Disaster sociologists and critical journalists add that ‘elites’ and ‘masses’ perceive and respond to emergencies and disasters differently. This can mean that definitions of collective threat may not be universally shared, and therefore that solidarity may be bounded. Specifically, the representatives of the ‘elites’ may regard the response of the mass as more problematic than the emergency itself, and act against the mass on this basis. This is perhaps most starkly illustrated in examples such as Hurricane Katrina in 2005. In that ‘national emergency’, grassroots solidarity arose particularly in the black working class. However the authorities neglected and imperilled their safety, demonized and pathologized them in propaganda, and colluded in their racist murder.

Accounts of the evacuation of 9-11, by contrast, paint a far less fragmented picture, and indeed illustrate how different sections of society displayed camaraderie during the evacuation.

However, the narrative of businesses and workers alike coming together in shared humanity is somewhat problematized by the fact that, when the first plane struck on 9-11, the immediate response of the Port Agency, who are in charge of the World Trade Centre buildings, was to urge employees to return to their desks. Luckily, most people ignored this advice!

And in the aftermath, a number of underlying social conflicts became explicit. One of the fundamental tensions within the national category was between the masses and the professionals acting on behalf of the ‘elite’. Grassroots and unofficial groups and networks had established themselves and were managing very well to organize food, housing, communications and security for evacuees. But official organizations moved in and sought to shut them down. The ‘festival of mutual aid’ was superseded by an 'elite panic’.

It was not the ‘elite’ and their professionals who effected the mass evacuations; the masses achieved it themselves. The 911 emergency call system was ineffective; the police and fire service did not coordinate properly; people organized evacuation and relief despite, not because of, the normal hierarchical rules and relations. The collective response to the emergency was effective precisely because it was not centrally directed; but professionalization of, and exclusive control over, humanitarian relief was nevertheless imposed. The national policy response went further: national (‘homeland’) security, emphasizing suspicion of one’s neighbours and the need for further centralized control. Through its actions, the ‘elite’ undermined sources of collective resilience and hence produced the very vulnerability - including paralysing fear, lack of freedom and reduced agency - that it was premised upon.

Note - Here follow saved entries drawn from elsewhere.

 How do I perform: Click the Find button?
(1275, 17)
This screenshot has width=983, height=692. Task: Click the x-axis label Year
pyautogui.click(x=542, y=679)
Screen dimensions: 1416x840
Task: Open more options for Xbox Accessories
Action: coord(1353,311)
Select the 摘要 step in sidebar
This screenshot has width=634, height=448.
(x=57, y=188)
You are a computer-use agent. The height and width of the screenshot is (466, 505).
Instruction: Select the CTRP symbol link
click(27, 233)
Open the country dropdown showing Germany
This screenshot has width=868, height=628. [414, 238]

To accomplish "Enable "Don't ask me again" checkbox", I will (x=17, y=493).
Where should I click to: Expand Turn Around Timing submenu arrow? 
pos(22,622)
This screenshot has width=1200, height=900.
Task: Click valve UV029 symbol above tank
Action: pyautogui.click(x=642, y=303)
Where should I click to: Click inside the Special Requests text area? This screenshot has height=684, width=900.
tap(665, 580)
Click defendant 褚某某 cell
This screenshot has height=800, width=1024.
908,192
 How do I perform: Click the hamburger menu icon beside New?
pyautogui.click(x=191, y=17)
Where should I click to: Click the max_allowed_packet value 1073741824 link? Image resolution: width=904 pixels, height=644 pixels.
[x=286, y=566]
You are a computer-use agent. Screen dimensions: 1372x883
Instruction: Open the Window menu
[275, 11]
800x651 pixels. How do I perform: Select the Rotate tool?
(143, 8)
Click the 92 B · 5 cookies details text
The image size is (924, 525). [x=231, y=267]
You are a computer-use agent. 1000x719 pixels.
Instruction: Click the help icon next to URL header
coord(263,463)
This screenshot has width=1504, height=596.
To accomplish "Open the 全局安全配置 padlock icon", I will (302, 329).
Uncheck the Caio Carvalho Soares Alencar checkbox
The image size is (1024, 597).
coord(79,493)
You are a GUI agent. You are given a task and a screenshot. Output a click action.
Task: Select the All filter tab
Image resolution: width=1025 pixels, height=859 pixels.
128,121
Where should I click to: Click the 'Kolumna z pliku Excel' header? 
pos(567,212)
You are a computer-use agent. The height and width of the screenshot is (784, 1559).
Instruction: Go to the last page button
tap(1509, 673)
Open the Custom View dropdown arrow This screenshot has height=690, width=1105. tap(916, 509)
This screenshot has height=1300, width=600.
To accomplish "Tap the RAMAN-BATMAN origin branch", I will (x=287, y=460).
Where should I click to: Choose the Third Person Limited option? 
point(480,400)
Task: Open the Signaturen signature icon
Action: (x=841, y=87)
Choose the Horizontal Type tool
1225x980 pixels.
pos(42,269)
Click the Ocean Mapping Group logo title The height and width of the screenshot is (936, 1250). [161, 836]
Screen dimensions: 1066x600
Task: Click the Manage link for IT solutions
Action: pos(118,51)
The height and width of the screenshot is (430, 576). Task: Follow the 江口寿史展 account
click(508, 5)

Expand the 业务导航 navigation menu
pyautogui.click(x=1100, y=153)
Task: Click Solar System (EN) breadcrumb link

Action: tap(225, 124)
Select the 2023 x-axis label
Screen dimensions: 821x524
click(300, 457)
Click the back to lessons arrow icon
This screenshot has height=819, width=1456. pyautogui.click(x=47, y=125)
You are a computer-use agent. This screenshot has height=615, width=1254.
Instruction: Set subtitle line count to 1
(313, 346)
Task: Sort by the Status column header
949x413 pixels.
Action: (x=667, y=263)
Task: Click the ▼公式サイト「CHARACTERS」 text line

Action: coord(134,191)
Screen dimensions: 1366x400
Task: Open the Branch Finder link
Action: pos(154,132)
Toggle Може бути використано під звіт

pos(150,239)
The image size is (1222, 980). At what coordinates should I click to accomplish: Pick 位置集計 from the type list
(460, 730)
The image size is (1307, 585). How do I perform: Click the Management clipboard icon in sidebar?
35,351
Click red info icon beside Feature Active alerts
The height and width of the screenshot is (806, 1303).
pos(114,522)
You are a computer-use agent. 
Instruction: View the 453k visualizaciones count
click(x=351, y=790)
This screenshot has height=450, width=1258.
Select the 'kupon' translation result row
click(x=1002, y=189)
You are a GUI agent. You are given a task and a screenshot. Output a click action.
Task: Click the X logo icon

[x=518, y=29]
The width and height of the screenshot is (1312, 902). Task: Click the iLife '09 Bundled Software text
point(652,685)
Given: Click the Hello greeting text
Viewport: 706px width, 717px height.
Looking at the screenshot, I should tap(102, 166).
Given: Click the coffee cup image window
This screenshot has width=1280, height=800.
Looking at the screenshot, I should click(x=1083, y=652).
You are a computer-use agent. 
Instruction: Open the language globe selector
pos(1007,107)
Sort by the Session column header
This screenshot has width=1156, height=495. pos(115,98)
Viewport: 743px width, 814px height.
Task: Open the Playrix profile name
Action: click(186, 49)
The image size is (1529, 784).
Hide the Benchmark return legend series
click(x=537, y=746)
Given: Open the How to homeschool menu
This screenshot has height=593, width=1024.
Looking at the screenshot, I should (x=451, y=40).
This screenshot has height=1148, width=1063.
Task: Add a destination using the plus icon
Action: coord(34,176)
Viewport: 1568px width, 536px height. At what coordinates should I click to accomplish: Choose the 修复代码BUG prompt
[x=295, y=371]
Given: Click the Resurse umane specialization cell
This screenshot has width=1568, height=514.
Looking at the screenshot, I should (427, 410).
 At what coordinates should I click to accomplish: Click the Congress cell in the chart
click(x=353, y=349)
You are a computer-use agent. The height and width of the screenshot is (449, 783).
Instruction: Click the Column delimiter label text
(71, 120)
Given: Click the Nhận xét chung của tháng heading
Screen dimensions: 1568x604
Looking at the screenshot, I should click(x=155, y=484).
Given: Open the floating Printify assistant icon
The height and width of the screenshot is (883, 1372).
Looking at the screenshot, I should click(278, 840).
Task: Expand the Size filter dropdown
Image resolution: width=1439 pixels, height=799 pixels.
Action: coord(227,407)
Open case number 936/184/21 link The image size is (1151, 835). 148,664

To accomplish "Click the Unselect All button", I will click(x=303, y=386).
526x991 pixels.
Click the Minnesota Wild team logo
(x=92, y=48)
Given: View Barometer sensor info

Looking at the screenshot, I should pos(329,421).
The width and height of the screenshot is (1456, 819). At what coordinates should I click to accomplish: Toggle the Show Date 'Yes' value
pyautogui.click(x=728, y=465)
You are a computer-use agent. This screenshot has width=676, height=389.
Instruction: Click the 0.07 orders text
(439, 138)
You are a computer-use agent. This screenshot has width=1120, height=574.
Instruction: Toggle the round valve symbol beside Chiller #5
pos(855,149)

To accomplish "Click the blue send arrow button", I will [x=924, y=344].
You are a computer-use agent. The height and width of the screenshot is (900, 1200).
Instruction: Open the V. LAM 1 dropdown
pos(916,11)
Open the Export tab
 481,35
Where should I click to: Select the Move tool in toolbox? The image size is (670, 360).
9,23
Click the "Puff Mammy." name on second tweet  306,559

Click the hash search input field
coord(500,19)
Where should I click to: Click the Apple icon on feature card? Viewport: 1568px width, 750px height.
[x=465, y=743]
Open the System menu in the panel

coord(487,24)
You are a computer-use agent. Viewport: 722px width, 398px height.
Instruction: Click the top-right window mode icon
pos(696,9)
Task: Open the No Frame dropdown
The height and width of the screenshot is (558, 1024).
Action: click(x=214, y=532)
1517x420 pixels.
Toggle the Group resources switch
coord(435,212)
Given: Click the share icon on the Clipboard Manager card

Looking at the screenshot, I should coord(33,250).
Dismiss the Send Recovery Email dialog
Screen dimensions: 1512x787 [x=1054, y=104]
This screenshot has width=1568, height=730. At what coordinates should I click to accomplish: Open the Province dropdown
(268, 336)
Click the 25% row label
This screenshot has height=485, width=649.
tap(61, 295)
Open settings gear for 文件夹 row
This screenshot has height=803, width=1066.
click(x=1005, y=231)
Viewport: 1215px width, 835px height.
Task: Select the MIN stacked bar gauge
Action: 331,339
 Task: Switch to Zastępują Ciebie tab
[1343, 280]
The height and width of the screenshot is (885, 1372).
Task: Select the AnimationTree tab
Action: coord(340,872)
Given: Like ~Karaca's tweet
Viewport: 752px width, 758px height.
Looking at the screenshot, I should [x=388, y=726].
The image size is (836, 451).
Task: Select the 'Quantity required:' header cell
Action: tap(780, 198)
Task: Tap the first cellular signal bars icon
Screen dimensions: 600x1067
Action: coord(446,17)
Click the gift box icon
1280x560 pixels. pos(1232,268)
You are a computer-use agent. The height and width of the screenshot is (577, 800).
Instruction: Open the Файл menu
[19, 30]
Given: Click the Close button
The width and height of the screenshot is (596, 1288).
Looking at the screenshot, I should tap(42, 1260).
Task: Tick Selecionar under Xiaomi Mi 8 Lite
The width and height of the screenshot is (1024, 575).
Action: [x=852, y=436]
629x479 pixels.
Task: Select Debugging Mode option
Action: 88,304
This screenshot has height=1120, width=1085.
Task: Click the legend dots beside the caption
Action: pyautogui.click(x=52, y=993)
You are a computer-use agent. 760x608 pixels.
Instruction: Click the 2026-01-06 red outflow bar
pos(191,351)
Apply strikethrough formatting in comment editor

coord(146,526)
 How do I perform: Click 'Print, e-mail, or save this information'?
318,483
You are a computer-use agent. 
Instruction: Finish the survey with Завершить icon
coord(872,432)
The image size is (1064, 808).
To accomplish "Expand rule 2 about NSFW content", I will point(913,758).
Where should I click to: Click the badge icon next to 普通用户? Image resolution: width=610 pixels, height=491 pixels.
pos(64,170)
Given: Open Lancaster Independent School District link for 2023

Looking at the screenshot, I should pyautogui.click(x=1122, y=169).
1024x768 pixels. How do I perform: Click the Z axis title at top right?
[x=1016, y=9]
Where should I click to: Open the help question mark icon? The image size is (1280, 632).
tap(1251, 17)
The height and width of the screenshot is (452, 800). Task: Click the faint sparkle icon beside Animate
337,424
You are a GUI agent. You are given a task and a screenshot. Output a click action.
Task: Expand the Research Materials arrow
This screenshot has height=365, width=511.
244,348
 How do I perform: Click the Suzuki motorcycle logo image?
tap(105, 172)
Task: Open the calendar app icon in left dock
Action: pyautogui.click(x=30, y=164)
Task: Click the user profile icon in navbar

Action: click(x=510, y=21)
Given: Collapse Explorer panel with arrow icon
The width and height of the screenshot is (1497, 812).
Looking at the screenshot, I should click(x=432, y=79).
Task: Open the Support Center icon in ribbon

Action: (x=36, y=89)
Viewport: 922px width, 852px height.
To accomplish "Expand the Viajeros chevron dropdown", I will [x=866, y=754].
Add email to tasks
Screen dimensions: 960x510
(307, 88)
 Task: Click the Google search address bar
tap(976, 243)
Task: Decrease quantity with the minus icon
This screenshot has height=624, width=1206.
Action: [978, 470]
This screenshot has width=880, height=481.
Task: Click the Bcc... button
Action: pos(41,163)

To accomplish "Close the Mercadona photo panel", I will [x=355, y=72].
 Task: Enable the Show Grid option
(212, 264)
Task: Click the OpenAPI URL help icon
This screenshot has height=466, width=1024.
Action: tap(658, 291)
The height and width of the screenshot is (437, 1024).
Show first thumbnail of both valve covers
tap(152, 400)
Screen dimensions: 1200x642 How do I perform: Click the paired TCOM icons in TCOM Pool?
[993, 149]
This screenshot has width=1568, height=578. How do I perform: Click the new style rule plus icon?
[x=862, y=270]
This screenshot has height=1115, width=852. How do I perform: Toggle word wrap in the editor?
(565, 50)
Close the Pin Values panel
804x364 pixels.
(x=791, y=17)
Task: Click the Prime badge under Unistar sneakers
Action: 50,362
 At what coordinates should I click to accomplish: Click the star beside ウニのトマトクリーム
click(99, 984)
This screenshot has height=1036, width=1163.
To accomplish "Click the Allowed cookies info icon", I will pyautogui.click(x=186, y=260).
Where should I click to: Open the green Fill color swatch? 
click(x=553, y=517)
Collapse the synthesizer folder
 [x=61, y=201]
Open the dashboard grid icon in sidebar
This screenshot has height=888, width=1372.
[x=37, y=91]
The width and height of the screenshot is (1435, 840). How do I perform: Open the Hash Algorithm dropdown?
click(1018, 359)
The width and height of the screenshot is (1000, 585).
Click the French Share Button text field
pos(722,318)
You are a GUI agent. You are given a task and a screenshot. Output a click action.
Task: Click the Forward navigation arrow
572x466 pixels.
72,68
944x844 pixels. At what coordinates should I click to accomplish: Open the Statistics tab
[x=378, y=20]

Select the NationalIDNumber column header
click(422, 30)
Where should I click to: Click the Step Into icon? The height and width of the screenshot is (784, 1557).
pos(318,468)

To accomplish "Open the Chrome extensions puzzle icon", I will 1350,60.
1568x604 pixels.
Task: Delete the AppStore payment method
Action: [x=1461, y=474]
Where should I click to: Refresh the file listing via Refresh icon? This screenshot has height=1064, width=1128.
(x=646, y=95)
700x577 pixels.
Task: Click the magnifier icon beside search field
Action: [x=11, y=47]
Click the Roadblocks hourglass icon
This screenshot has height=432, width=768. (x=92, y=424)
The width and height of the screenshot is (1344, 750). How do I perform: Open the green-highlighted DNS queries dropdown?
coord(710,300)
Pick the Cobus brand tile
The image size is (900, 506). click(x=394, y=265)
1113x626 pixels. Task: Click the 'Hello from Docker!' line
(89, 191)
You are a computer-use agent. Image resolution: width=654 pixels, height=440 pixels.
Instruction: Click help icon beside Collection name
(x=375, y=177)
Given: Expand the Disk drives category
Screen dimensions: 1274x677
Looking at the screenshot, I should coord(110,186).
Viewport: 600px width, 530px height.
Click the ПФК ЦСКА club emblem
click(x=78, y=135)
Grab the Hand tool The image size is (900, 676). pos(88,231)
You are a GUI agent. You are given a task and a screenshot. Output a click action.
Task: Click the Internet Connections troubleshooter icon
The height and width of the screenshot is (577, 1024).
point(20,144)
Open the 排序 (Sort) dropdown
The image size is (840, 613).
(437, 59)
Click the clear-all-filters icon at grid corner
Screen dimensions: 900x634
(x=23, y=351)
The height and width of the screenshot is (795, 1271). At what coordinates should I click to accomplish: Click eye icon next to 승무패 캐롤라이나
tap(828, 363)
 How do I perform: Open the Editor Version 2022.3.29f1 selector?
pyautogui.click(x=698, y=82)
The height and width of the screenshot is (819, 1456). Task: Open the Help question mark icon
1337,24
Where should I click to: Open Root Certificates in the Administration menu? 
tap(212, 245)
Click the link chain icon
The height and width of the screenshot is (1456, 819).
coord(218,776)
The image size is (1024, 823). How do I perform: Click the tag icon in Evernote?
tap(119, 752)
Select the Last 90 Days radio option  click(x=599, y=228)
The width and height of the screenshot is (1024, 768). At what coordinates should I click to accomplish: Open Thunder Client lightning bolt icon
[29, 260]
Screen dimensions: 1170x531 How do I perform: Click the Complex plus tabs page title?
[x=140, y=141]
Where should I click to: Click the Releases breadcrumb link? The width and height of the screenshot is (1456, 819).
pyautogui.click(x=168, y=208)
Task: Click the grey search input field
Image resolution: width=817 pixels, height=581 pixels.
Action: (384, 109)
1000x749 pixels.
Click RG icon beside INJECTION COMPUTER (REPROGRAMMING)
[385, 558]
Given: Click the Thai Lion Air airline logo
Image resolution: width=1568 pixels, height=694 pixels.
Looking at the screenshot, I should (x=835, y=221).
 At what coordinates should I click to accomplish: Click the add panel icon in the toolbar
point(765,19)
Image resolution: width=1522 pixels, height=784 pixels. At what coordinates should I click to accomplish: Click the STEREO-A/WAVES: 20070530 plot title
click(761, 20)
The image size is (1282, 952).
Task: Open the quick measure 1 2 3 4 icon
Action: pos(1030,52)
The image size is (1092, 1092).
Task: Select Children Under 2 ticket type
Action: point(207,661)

What do the events of 9-11 tell us?

The 9-11 evacuations tell us at least three things.

First these events illustrate very vividly the human potential for solidarity within groups in conditions of adversity.

Second, collective psychosocial resources – and especially the informal and context-dependent psychological groups we belong to – may well be more important than expert and professional response in times of emergency. For one thing, in a large scale emergency, the emergency professionals will simply not be in place in sufficient numbers to be effective.

Third, while the ‘elite’ therefore relies on the masses in emergency response, it also fears them. The otherwise useful concept of ‘elite panic’ could be read as implying that this fear is simply irrational. Elite responses may well be ill-judged, but they may be grounded in fear of real potentials. Following Charles Fritz, Rebecca Solnit argues that disasters are microcosms of mutual aid that may provide insightful glimpses of social possibility. It may be that elites recognize these subversive qualities too, and hence the potential danger to their own privileged position. 

Reference

Drury, J. (2012). Collective resilience in mass emergencies and disasters: A social identity model. In J. Jetten, C. Haslam, & S. A. Haslam (Eds.), The social cure: Identity, health, and well-being (pp. 195-215). Hove, UK: Psychology Press.